Stored data entries:

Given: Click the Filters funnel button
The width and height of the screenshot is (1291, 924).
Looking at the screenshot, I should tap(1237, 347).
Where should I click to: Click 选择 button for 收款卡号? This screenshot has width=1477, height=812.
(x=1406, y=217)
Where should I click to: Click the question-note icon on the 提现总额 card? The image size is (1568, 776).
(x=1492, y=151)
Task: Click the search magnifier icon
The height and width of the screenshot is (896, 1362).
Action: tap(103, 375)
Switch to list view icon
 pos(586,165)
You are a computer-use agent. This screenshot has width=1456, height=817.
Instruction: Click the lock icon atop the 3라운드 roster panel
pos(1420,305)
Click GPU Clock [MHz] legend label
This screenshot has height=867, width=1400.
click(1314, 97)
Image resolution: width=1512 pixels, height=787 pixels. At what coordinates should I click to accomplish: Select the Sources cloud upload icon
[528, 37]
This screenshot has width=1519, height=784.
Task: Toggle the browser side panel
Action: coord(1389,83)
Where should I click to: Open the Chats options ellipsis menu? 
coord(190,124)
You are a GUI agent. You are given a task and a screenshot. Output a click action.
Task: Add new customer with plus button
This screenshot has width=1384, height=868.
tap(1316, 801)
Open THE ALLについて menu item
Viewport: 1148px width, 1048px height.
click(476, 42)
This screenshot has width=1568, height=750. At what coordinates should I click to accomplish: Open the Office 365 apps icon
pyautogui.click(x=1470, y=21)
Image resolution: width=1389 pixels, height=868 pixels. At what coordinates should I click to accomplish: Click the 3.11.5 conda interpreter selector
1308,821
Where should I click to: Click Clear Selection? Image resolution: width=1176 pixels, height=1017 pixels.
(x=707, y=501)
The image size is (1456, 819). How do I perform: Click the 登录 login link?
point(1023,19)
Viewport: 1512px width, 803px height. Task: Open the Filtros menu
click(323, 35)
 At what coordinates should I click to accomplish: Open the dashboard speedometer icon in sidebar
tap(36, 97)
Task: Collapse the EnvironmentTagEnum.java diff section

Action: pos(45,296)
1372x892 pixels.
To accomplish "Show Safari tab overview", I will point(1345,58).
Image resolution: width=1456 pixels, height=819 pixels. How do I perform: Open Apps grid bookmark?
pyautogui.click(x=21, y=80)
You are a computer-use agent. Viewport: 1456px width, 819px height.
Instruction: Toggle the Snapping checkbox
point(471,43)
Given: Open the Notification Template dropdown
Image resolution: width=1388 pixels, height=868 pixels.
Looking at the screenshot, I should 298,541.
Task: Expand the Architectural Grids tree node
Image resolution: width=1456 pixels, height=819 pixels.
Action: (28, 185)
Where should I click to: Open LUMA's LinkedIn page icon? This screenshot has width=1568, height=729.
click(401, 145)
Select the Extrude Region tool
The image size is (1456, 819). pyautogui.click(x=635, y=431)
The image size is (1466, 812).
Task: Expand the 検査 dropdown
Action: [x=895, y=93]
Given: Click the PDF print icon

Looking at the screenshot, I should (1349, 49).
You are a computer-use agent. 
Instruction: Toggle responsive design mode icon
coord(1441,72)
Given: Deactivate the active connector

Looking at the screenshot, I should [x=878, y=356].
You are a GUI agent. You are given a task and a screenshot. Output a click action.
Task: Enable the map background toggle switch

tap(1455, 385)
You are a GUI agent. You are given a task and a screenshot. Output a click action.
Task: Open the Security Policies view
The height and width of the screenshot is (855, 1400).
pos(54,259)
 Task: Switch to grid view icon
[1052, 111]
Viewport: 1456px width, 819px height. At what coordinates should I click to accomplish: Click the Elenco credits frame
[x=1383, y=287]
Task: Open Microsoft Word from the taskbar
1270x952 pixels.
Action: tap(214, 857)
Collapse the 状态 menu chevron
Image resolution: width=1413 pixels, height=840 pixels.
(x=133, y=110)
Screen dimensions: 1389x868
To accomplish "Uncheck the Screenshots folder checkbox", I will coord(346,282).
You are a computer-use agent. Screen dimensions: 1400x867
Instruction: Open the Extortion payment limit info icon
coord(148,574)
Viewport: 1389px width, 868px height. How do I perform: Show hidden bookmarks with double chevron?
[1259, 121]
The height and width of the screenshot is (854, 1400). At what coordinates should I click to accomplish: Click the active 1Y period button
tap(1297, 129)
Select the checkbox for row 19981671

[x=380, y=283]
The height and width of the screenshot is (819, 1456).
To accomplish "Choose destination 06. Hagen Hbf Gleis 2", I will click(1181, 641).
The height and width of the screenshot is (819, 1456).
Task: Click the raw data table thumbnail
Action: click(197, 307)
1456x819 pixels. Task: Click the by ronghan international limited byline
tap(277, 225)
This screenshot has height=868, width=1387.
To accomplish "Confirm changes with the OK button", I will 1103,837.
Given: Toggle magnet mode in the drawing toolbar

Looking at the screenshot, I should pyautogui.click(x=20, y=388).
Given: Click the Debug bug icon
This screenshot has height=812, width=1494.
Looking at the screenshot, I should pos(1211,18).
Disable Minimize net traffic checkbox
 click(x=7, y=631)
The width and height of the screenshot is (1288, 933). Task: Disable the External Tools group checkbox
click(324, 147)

== Exercise goal ==
Which lines in the data hold the string "dimensions"? Copy each of them.

== Response area ==
Screen dimensions: 1389x868
You are a computer-use agent. Screen dimensions: 1400x867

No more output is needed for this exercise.